Where/How to configure Cassandra.yaml when deployed by Google Kubernetes Engine - kubernetes

I can't find the answer to a pretty easy question: Where can I configure Cassandra (normally using Cassandra.yaml) when its deployed on a cluster with kubernetes using the Google Kubernetes Engine?
So I'm completely new to distributed databases, Kubernetes etc. and I'm setting up a cassandra cluster (4VMs, 1 pod each) using the GKE for a university course right now.
I used the official example on how to deploy Cassandra on Kubernetes that can be found on the Kubernetes homepage (https://kubernetes.io/docs/tutorials/stateful-application/cassandra/) with a StatefulSet, persistent volume claims, central load balancer etc. Everything seems to work fine and I can connect to the DB via my java application (using the datastax java/cassandra driver) and via Google CloudShell + CQLSH on one of the pods directly. I created a keyspace, some tables and started filling them with data (~100million of entries planned), but as soon as the DB reaches some size, expensive queries result in a timeout exception (via datastax and via cql), just as expected. Speed isn't necessary for these queries right now, its just for testing.
Normally I would start with trying to increase the timeouts in the cassandra.yaml, but I'm unable to locate it on the VMs and have no clue where to configure Cassandra at all. Can someone tell me if these configuration files even exist on the VMs when deploying with GKE and where to find them? Or do I have to configure those Cassandra details via Kubectl/CQL/StatefulSet or somewhere else?

I think the faster way to configure cassandra in Kubernetes Engine, you could use the next deployment of Cassandra from marketplace, there you could configure your cluster and you could follow this guide that is also marked there to configure it correctly.
======
The timeout config seems to be a configuration that require to be modified inside the container (Cassandra configuration itself).
you could use the command: kubectl exec -it POD_NAME -- bash in order to open a Cassandra container shell, that will allow you to get into the container configurations and you could look up for the configuration and change it for what you require.

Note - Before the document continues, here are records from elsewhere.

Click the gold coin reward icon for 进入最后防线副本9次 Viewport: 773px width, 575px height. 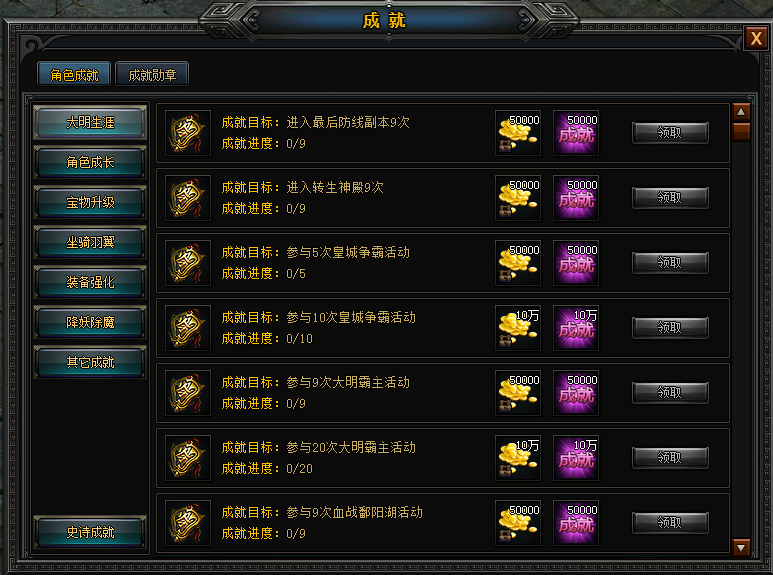click(518, 133)
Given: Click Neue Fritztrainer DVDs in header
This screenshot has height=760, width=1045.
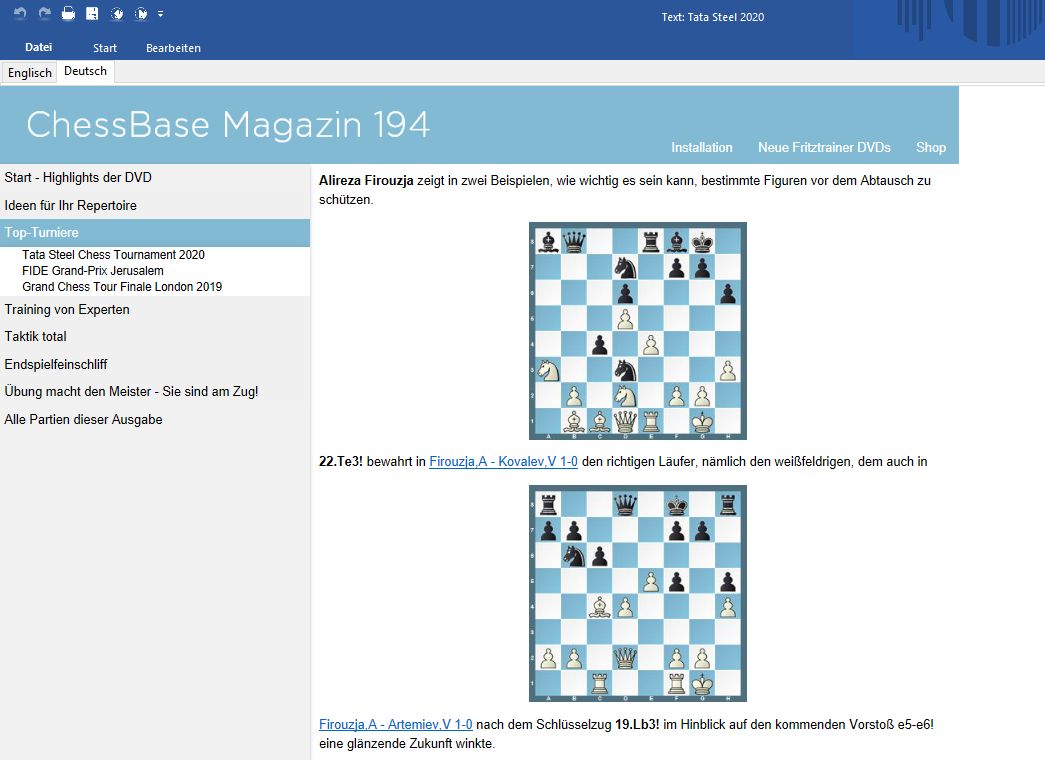Looking at the screenshot, I should click(x=824, y=147).
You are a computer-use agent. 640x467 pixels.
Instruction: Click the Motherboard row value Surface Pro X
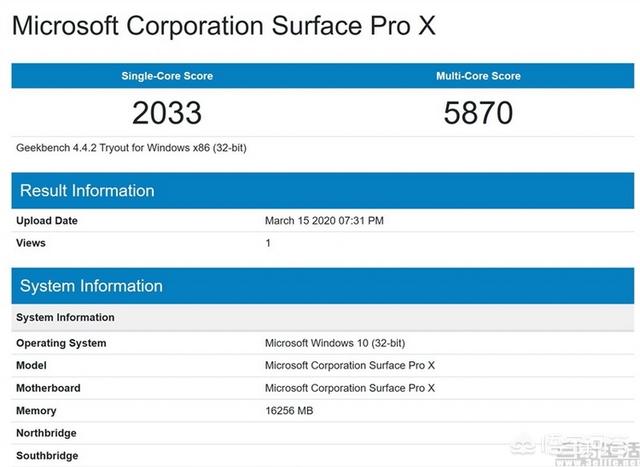coord(350,388)
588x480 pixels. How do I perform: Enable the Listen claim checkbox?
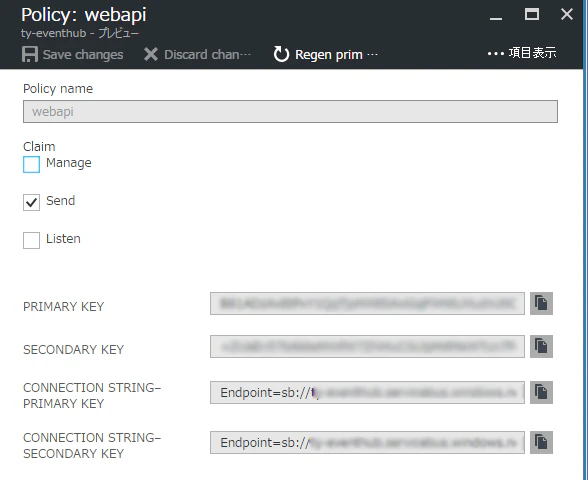32,240
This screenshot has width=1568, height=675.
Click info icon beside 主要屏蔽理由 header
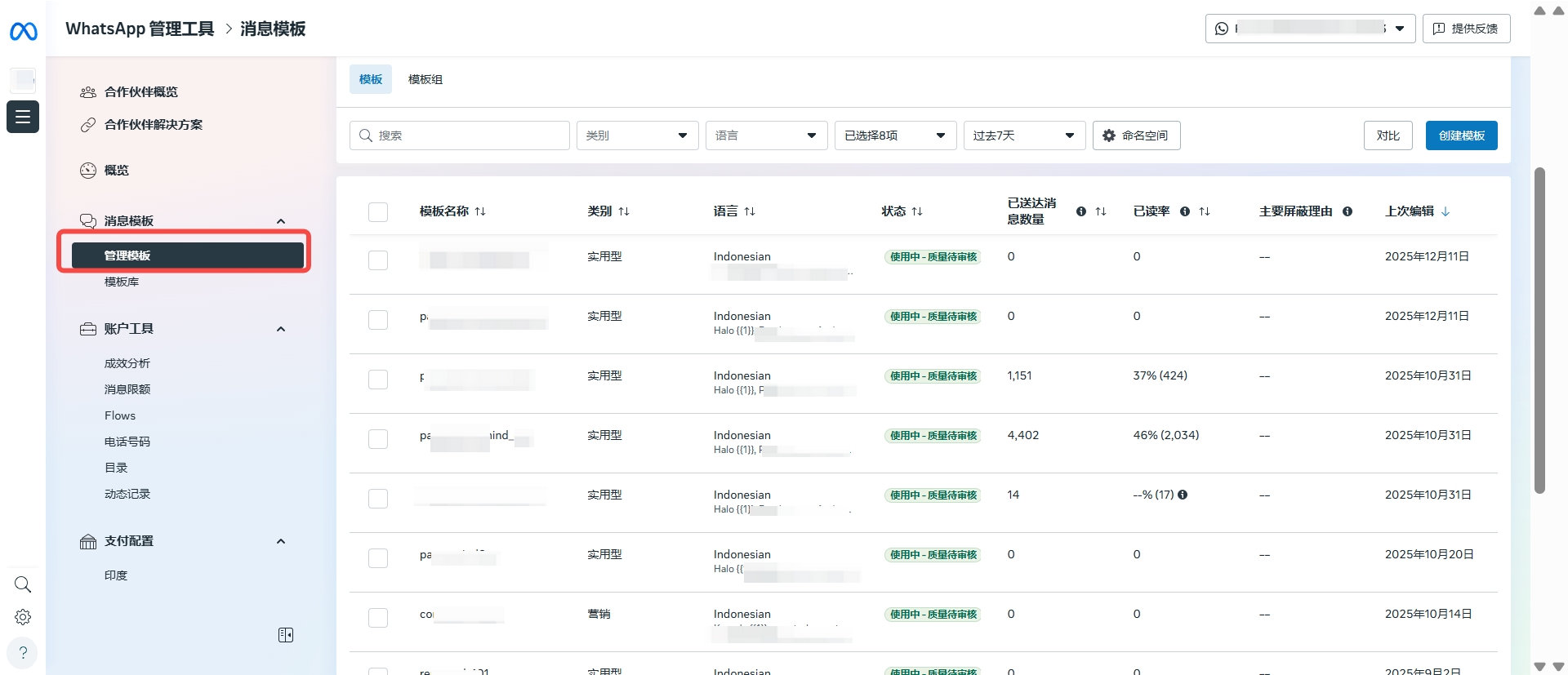click(1348, 211)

after you have the configuration that you require you will need to automate it in order to avoid manual intervention every time that one of your pods get recreated (as configuration will not remain after a container recreation). Next options are only suggestions:
Create you own Cassandra image from am own Docker file, changing the value of the configuration you require from there, because the image that you are using right now is a public image and the container will always be started with the config that the pulling image has.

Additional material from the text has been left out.